Edit about the duplicate: This linked solution assumes that the arrays are ordered, or for the "unordered" solution, returns duplicate indices. I need each index to appear only once in order. Which one comes first however, is not important (neither possible based on the data provided).

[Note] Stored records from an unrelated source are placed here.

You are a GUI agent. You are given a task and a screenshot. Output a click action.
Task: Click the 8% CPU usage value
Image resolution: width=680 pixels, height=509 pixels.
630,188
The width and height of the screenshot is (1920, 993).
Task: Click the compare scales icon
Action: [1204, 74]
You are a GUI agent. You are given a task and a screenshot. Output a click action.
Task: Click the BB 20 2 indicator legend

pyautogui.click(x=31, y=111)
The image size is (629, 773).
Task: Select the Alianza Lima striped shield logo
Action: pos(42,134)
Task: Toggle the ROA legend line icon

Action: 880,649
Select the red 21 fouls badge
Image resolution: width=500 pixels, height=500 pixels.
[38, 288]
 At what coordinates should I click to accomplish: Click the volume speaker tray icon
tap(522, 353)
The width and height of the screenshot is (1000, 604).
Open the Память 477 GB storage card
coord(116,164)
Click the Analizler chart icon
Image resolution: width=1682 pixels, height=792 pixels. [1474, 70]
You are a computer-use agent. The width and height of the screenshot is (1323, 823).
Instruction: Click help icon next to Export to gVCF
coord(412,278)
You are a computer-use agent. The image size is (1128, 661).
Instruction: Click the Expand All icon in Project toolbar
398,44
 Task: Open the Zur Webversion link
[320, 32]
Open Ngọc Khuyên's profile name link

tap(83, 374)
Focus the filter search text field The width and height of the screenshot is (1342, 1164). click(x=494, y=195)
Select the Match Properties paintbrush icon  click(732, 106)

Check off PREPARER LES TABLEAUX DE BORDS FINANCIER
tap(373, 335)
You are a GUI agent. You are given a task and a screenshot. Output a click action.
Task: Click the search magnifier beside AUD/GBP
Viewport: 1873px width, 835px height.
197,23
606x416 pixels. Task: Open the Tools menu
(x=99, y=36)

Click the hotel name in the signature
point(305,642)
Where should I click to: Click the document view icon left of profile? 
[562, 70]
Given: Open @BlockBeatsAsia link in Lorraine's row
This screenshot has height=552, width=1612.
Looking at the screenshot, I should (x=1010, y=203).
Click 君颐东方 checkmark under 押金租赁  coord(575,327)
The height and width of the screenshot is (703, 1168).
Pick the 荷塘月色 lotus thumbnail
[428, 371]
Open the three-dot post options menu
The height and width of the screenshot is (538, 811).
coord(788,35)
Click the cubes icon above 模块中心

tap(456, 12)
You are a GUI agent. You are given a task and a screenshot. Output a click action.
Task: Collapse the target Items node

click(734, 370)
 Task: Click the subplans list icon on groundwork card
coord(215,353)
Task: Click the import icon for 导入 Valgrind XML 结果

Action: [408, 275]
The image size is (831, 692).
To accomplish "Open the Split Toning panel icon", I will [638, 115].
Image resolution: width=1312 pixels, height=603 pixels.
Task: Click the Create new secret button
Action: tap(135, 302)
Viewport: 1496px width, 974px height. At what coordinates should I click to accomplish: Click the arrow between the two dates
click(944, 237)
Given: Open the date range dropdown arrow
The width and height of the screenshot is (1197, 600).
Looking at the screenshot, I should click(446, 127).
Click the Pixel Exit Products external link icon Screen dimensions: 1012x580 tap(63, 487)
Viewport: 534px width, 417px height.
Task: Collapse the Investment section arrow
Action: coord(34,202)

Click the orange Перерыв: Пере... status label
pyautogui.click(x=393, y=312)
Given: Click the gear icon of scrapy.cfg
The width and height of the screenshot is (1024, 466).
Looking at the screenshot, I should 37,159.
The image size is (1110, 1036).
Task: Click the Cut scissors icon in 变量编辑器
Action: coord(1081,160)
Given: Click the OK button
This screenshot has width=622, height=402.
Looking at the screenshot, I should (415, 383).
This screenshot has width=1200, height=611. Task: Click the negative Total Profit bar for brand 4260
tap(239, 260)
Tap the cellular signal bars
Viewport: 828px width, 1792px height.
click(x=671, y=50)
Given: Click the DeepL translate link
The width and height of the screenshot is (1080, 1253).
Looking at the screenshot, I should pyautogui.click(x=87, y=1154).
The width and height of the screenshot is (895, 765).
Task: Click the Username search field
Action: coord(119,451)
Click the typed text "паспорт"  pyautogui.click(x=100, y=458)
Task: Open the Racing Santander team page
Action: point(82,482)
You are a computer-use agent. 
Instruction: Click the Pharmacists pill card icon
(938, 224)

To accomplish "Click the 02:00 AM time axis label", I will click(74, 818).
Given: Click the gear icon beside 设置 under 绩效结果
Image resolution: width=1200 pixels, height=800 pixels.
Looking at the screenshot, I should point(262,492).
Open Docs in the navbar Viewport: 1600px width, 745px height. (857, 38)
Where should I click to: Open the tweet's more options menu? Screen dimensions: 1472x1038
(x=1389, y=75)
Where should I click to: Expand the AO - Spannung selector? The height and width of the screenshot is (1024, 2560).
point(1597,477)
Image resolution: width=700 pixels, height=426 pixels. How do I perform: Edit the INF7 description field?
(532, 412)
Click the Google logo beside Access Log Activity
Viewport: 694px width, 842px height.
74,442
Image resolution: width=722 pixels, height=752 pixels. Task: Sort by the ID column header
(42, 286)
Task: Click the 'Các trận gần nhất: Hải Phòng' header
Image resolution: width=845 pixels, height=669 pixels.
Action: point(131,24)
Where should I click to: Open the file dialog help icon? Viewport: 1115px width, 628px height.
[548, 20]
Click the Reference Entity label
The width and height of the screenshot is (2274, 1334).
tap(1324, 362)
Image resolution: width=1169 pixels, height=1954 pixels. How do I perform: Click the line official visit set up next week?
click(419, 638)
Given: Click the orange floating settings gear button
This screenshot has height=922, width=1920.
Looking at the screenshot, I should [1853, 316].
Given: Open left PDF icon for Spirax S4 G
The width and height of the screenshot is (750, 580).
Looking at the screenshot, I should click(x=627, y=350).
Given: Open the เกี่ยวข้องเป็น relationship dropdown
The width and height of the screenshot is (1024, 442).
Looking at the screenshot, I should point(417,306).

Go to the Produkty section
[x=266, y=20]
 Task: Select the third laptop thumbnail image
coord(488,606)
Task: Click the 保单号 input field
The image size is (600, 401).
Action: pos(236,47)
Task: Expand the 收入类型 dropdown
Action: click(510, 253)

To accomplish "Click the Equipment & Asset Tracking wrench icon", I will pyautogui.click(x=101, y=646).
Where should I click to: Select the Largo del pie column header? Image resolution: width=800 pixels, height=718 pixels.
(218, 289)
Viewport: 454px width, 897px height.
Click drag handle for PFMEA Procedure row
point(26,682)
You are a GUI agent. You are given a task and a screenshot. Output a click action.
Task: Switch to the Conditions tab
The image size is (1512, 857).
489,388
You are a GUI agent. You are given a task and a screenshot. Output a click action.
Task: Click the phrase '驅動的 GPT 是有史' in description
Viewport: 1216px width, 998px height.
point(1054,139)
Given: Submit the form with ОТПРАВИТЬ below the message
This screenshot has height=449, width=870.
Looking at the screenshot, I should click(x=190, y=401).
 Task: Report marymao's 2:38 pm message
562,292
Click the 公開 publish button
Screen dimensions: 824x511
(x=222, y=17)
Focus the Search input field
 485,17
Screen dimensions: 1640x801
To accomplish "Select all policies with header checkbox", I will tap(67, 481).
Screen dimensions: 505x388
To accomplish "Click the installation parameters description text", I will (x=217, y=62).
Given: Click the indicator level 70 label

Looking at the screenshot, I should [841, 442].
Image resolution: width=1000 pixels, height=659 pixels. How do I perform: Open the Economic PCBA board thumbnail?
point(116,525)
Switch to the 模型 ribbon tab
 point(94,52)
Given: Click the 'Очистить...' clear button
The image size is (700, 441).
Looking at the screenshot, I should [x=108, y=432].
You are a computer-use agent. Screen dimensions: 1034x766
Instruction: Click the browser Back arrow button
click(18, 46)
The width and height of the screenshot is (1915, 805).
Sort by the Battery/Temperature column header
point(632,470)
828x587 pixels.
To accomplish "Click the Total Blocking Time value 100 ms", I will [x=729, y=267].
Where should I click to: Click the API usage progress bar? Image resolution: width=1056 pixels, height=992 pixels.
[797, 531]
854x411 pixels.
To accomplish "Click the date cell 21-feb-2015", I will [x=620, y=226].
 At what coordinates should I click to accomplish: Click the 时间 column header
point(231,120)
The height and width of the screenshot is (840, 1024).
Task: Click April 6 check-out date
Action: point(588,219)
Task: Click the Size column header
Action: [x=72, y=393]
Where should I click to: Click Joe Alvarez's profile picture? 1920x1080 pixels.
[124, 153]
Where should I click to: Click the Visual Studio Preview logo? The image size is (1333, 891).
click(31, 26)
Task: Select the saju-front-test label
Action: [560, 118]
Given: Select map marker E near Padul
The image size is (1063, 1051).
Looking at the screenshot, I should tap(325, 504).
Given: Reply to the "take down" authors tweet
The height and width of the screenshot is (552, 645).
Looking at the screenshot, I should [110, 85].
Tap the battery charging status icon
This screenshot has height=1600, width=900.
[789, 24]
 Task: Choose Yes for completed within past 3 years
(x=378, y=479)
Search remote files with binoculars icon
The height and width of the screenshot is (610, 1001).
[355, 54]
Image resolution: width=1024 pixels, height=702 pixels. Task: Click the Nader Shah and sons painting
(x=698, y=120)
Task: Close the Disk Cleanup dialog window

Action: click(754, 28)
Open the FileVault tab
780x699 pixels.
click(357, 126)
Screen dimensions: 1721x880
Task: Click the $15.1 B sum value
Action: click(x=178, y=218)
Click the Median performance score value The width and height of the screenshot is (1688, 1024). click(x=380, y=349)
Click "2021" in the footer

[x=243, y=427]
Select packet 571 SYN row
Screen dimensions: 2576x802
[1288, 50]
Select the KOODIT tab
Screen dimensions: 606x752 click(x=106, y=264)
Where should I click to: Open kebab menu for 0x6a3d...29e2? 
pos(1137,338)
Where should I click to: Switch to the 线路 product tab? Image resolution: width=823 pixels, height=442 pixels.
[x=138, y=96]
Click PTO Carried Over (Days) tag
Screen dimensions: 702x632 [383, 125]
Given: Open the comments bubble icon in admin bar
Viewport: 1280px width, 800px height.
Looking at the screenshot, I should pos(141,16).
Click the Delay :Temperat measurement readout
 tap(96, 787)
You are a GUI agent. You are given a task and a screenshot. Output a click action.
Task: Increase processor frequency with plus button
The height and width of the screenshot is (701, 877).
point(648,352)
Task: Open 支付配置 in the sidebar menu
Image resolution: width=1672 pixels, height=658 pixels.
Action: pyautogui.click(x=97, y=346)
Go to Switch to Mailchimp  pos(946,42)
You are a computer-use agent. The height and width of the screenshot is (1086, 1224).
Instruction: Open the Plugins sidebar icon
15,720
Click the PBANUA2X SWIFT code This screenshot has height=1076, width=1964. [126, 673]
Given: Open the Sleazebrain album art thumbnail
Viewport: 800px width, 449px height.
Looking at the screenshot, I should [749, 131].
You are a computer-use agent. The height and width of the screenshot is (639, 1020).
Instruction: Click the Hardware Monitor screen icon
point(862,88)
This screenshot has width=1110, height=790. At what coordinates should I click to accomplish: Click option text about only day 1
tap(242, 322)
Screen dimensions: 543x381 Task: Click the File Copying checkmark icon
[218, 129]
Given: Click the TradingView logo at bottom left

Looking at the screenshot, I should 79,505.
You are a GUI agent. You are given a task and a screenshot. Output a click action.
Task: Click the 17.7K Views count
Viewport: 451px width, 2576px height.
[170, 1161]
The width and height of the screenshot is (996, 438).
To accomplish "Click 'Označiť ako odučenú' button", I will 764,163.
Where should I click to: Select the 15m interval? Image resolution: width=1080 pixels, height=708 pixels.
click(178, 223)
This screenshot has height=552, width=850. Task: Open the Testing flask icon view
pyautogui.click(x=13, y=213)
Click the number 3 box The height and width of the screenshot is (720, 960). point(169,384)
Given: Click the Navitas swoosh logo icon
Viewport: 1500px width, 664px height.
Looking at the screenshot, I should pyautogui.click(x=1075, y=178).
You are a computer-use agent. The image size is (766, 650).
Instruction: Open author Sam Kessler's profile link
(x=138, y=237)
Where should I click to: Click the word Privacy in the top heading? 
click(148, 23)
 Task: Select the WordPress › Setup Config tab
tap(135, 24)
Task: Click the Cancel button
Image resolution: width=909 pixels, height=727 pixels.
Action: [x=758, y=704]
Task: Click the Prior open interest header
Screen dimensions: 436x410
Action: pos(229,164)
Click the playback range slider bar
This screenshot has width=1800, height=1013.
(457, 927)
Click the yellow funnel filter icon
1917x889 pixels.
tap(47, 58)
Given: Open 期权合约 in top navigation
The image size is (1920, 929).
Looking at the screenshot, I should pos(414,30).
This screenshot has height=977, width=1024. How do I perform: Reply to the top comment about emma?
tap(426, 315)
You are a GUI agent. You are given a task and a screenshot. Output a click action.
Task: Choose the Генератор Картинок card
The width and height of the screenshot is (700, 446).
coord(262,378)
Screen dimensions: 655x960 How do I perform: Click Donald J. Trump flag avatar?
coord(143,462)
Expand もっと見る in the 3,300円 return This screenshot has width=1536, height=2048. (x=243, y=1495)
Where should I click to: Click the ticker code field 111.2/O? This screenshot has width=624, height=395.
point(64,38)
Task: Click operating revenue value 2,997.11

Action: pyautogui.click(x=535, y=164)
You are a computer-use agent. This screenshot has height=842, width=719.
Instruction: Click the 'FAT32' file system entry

What I get with sort_idx = A.argsort(); order = sort_idx[np.searchsorted(A,B,sorter = sort_idx)] is: [3, 0, 5, 1, 0, 2]. But what I am looking for is [3, 0, 5, 1, 4, 2].

Feodoran
  • 1,752
  • 1
  • 14
  • 31
  • Does it really matter which index you are getting if the element is repeated? Are you trying to do something more than `a[ind]` to get `b`? – Mad Physicist Oct 16 '17 at 14:13
  • That being said , yes there is a way using multiple argsorts. I'll write it up as soon as I get to an actual computer. – Mad Physicist Oct 16 '17 at 14:14
  • @Divakar. This is not the same question. It's asking to find the indices of a shuffle, not a subset. As such, there is a nice optimization possible using argsort which does not apply to the other question. I hope you support my bid to reopen. – Mad Physicist Oct 16 '17 at 14:27
  • @MadPhysicist Not sure what subset you are referring to. The searchsorted solution there gives the indices, which is the expected `order` in this question. Did you try that solution? – Divakar Oct 16 '17 at 14:30
  • @Divakar I tried, and I got some multiple indices in `order` (see edit). – Feodoran Oct 16 '17 at 14:31
  • @Feodoran Your `new` would be A. Your `ref` would be B. Now, using the linked solution : `sort_idx = A.argsort(); order = sort_idx[np.searchsorted(A,B,sorter = sort_idx)]`. Does that answer your question? If it doesn't, please do explain how/why it doesn't. Would be happy to re-open otherwise. – Divakar Oct 16 '17 at 14:33
  • @Divakar. The solutions to the other question work here just fine, no argument there. This question has an additional rule though, that the arrays are guaranteed to be the same size. This leads to a solution that does not apply to the other question. I would like to record this solution and I think that it's existence indicates that this is not exactly the same question. – Mad Physicist Oct 16 '17 at 14:33
  • @MadPhysicist Hmm good point. Would love to see an optimized version for such a case (if there's any). Re-opened. – Divakar Oct 16 '17 at 14:39
  • @Divakar as already mentioned, yes I tried. I added what I actually get and I need to the question. – Feodoran Oct 16 '17 at 14:43
  • @Divakar. Not sure about optimized , but the indices will be unique, which seems to be a concern. – Mad Physicist Oct 16 '17 at 14:43

1 Answers1

2

Given ref, new which are shuffled versions of each other, we can get the unique indices that map ref to new using the sorted version of both arrays and the invertibility of np.argsort.

Start with:

i = np.argsort(ref)
j = np.argsort(new)

Now ref[i] and new[j] both give the sorted version of the arrays, which is the same for both. You can invert the first sort by doing:

k = np.argsort(i)

Now ref is just new[j][k], or new[j[k]]. Since all the operations are shuffles using unique indices, the final index j[k] is unique as well. j[k] can be computed in one step with

order = np.argsort(new)[np.argsort(np.argsort(ref))]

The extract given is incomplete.